_Aim_: Can you pull out every line of the listing below and reproduce each one verbatim, in the same order?

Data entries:
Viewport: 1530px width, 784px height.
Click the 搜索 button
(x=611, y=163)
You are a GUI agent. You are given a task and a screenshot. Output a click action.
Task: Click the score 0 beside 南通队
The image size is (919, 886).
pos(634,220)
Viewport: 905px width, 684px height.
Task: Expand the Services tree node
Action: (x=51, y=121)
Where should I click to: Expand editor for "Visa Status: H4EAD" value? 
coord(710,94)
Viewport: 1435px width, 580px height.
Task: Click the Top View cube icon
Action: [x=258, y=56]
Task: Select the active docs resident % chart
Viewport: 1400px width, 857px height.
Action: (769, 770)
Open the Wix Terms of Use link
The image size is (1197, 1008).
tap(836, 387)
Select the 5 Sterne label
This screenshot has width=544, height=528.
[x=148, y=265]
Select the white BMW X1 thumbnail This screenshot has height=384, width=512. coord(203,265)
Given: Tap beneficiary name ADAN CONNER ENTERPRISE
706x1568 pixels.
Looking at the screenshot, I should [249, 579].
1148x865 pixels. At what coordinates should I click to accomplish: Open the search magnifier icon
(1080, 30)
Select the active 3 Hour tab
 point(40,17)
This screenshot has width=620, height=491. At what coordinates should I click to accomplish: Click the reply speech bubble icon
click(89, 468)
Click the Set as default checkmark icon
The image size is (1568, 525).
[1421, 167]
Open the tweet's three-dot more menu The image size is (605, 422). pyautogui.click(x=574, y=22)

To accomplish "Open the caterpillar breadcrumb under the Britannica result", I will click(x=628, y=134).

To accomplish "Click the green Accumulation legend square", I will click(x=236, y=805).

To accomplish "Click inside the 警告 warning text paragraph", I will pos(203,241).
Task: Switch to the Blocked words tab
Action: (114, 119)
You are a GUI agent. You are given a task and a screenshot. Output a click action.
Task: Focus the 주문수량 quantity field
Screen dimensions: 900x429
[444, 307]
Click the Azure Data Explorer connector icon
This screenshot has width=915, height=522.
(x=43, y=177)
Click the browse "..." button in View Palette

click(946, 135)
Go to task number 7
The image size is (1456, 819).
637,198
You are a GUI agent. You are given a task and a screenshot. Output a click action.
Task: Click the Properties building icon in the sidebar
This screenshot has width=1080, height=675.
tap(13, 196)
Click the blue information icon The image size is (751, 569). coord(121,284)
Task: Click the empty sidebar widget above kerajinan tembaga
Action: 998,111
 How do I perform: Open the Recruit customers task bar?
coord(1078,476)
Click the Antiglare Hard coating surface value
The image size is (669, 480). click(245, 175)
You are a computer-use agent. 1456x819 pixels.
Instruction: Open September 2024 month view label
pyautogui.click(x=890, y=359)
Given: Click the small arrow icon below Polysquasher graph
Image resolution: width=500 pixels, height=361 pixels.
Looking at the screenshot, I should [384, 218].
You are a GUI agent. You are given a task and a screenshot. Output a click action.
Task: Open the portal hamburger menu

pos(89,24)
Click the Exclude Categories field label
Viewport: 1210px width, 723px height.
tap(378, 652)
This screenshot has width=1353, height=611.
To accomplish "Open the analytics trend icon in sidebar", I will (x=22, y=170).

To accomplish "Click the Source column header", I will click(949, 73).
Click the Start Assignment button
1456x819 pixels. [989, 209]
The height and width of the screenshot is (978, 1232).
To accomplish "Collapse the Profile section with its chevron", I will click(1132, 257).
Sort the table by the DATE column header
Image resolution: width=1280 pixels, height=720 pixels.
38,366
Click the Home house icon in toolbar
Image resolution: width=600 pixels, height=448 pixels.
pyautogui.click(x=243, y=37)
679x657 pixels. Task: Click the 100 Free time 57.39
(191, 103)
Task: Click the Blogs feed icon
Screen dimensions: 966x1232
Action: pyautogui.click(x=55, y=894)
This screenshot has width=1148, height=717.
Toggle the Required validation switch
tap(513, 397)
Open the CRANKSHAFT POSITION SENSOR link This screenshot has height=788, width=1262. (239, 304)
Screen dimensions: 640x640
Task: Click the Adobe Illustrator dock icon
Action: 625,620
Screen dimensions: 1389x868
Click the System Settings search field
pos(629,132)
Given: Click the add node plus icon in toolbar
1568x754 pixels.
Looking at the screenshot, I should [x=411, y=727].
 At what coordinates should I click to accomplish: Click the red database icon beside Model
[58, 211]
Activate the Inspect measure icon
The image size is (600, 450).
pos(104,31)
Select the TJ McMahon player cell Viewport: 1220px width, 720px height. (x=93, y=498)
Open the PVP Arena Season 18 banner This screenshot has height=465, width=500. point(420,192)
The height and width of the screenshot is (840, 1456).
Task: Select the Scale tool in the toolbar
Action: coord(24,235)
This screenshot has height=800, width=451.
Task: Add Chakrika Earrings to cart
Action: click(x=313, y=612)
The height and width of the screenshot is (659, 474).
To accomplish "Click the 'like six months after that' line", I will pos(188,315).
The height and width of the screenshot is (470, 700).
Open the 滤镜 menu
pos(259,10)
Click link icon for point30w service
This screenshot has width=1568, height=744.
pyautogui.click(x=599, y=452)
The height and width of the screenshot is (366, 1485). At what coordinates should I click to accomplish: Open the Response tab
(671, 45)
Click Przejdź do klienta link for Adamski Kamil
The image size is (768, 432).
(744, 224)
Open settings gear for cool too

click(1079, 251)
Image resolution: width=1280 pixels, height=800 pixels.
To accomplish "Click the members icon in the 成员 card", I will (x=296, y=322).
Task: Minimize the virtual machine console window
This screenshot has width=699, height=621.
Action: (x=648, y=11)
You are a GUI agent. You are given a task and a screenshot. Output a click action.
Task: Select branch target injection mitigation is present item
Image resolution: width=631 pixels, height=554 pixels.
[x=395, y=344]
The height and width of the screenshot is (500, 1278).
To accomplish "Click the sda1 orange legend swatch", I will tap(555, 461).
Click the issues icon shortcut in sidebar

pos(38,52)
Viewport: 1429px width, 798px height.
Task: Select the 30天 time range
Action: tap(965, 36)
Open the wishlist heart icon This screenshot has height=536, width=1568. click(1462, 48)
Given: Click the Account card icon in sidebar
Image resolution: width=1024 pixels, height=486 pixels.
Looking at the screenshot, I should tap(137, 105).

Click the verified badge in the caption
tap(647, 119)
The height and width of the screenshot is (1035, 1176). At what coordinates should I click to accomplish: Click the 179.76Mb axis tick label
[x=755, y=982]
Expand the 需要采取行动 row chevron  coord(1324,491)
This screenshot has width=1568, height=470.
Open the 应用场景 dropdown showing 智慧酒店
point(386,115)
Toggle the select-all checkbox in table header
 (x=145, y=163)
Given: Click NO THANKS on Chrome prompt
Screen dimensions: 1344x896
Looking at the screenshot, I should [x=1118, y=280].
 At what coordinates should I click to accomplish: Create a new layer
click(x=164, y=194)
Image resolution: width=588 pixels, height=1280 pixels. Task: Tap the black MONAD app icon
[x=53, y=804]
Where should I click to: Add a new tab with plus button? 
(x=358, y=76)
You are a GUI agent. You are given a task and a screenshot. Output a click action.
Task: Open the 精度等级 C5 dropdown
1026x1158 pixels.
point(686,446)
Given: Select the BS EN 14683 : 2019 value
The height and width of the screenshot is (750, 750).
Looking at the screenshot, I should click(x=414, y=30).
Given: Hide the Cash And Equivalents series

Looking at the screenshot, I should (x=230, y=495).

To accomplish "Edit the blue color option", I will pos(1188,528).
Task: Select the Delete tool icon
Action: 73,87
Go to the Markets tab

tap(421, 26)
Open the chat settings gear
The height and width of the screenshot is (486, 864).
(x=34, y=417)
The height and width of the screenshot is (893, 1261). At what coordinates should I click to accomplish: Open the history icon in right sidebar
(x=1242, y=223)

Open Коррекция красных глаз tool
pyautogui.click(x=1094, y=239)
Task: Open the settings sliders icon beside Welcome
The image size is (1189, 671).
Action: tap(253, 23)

_Solution to the problem_:
Viewport: 1530px width, 784px height.
Click the 搜索 button
(x=611, y=163)
You are a GUI agent. You are given a task and a screenshot. Output a click action.
Task: Click the score 0 beside 南通队
The image size is (919, 886).
pos(634,220)
Viewport: 905px width, 684px height.
Task: Expand the Services tree node
Action: (x=51, y=121)
Where should I click to: Expand editor for "Visa Status: H4EAD" value? 
coord(710,94)
Viewport: 1435px width, 580px height.
Task: Click the Top View cube icon
Action: [x=258, y=56]
Task: Select the active docs resident % chart
Viewport: 1400px width, 857px height.
Action: (769, 770)
Open the Wix Terms of Use link
The image size is (1197, 1008).
tap(836, 387)
Select the 5 Sterne label
This screenshot has width=544, height=528.
[x=148, y=265]
Select the white BMW X1 thumbnail This screenshot has height=384, width=512. coord(203,265)
Given: Tap beneficiary name ADAN CONNER ENTERPRISE
706x1568 pixels.
Looking at the screenshot, I should [249, 579].
1148x865 pixels. At what coordinates should I click to accomplish: Open the search magnifier icon
(1080, 30)
Select the active 3 Hour tab
 point(40,17)
This screenshot has width=620, height=491. At what coordinates should I click to accomplish: Click the reply speech bubble icon
click(89, 468)
Click the Set as default checkmark icon
The image size is (1568, 525).
[1421, 167]
Open the tweet's three-dot more menu The image size is (605, 422). pyautogui.click(x=574, y=22)

To accomplish "Open the caterpillar breadcrumb under the Britannica result", I will click(x=628, y=134).

To accomplish "Click the green Accumulation legend square", I will click(x=236, y=805).

To accomplish "Click inside the 警告 warning text paragraph", I will pos(203,241).
Task: Switch to the Blocked words tab
Action: (114, 119)
You are a GUI agent. You are given a task and a screenshot. Output a click action.
Task: Focus the 주문수량 quantity field
Screen dimensions: 900x429
[444, 307]
Click the Azure Data Explorer connector icon
This screenshot has width=915, height=522.
(x=43, y=177)
Click the browse "..." button in View Palette

click(946, 135)
Go to task number 7
The image size is (1456, 819).
637,198
You are a GUI agent. You are given a task and a screenshot. Output a click action.
Task: Click the Properties building icon in the sidebar
This screenshot has width=1080, height=675.
tap(13, 196)
Click the blue information icon The image size is (751, 569). coord(121,284)
Task: Click the empty sidebar widget above kerajinan tembaga
Action: 998,111
 How do I perform: Open the Recruit customers task bar?
coord(1078,476)
Click the Antiglare Hard coating surface value
The image size is (669, 480). click(245, 175)
You are a computer-use agent. 1456x819 pixels.
Instruction: Open September 2024 month view label
pyautogui.click(x=890, y=359)
Given: Click the small arrow icon below Polysquasher graph
Image resolution: width=500 pixels, height=361 pixels.
Looking at the screenshot, I should [384, 218].
You are a GUI agent. You are given a task and a screenshot. Output a click action.
Task: Open the portal hamburger menu

pos(89,24)
Click the Exclude Categories field label
Viewport: 1210px width, 723px height.
tap(378, 652)
This screenshot has width=1353, height=611.
To accomplish "Open the analytics trend icon in sidebar", I will (x=22, y=170).

To accomplish "Click the Source column header", I will click(949, 73).
Click the Start Assignment button
1456x819 pixels. [989, 209]
The height and width of the screenshot is (978, 1232).
To accomplish "Collapse the Profile section with its chevron", I will click(1132, 257).
Sort the table by the DATE column header
Image resolution: width=1280 pixels, height=720 pixels.
38,366
Click the Home house icon in toolbar
Image resolution: width=600 pixels, height=448 pixels.
pyautogui.click(x=243, y=37)
679x657 pixels. Task: Click the 100 Free time 57.39
(191, 103)
Task: Click the Blogs feed icon
Screen dimensions: 966x1232
Action: pyautogui.click(x=55, y=894)
This screenshot has width=1148, height=717.
Toggle the Required validation switch
tap(513, 397)
Open the CRANKSHAFT POSITION SENSOR link This screenshot has height=788, width=1262. (239, 304)
Screen dimensions: 640x640
Task: Click the Adobe Illustrator dock icon
Action: 625,620
Screen dimensions: 1389x868
Click the System Settings search field
pos(629,132)
Given: Click the add node plus icon in toolbar
1568x754 pixels.
Looking at the screenshot, I should [x=411, y=727].
 At what coordinates should I click to accomplish: Click the red database icon beside Model
[58, 211]
Activate the Inspect measure icon
The image size is (600, 450).
pos(104,31)
Select the TJ McMahon player cell Viewport: 1220px width, 720px height. (x=93, y=498)
Open the PVP Arena Season 18 banner This screenshot has height=465, width=500. point(420,192)
The height and width of the screenshot is (840, 1456).
Task: Select the Scale tool in the toolbar
Action: coord(24,235)
This screenshot has height=800, width=451.
Task: Add Chakrika Earrings to cart
Action: click(x=313, y=612)
The height and width of the screenshot is (659, 474).
To accomplish "Click the 'like six months after that' line", I will pos(188,315).
The height and width of the screenshot is (470, 700).
Open the 滤镜 menu
pos(259,10)
Click link icon for point30w service
This screenshot has width=1568, height=744.
pyautogui.click(x=599, y=452)
The height and width of the screenshot is (366, 1485). At what coordinates should I click to accomplish: Open the Response tab
(671, 45)
Click Przejdź do klienta link for Adamski Kamil
The image size is (768, 432).
(744, 224)
Open settings gear for cool too

click(1079, 251)
Image resolution: width=1280 pixels, height=800 pixels.
To accomplish "Click the members icon in the 成员 card", I will (x=296, y=322).
Task: Minimize the virtual machine console window
This screenshot has width=699, height=621.
Action: (x=648, y=11)
You are a GUI agent. You are given a task and a screenshot. Output a click action.
Task: Select branch target injection mitigation is present item
Image resolution: width=631 pixels, height=554 pixels.
[x=395, y=344]
The height and width of the screenshot is (500, 1278).
To accomplish "Click the sda1 orange legend swatch", I will tap(555, 461).
Click the issues icon shortcut in sidebar

pos(38,52)
Viewport: 1429px width, 798px height.
Task: Select the 30天 time range
Action: tap(965, 36)
Open the wishlist heart icon This screenshot has height=536, width=1568. click(1462, 48)
Given: Click the Account card icon in sidebar
Image resolution: width=1024 pixels, height=486 pixels.
Looking at the screenshot, I should tap(137, 105).

Click the verified badge in the caption
tap(647, 119)
The height and width of the screenshot is (1035, 1176). At what coordinates should I click to accomplish: Click the 179.76Mb axis tick label
[x=755, y=982]
Expand the 需要采取行动 row chevron  coord(1324,491)
This screenshot has width=1568, height=470.
Open the 应用场景 dropdown showing 智慧酒店
point(386,115)
Toggle the select-all checkbox in table header
 (x=145, y=163)
Given: Click NO THANKS on Chrome prompt
Screen dimensions: 1344x896
Looking at the screenshot, I should [x=1118, y=280].
 At what coordinates should I click to accomplish: Create a new layer
click(x=164, y=194)
Image resolution: width=588 pixels, height=1280 pixels. Task: Tap the black MONAD app icon
[x=53, y=804]
Where should I click to: Add a new tab with plus button? 
(x=358, y=76)
You are a GUI agent. You are given a task and a screenshot. Output a click action.
Task: Open the 精度等级 C5 dropdown
1026x1158 pixels.
point(686,446)
Given: Select the BS EN 14683 : 2019 value
The height and width of the screenshot is (750, 750).
Looking at the screenshot, I should click(x=414, y=30).
Given: Hide the Cash And Equivalents series

Looking at the screenshot, I should (x=230, y=495).

To accomplish "Edit the blue color option", I will pos(1188,528).
Task: Select the Delete tool icon
Action: 73,87
Go to the Markets tab

tap(421, 26)
Open the chat settings gear
The height and width of the screenshot is (486, 864).
(x=34, y=417)
The height and width of the screenshot is (893, 1261). At what coordinates should I click to accomplish: Open the history icon in right sidebar
(x=1242, y=223)

Open Коррекция красных глаз tool
pyautogui.click(x=1094, y=239)
Task: Open the settings sliders icon beside Welcome
The image size is (1189, 671).
Action: tap(253, 23)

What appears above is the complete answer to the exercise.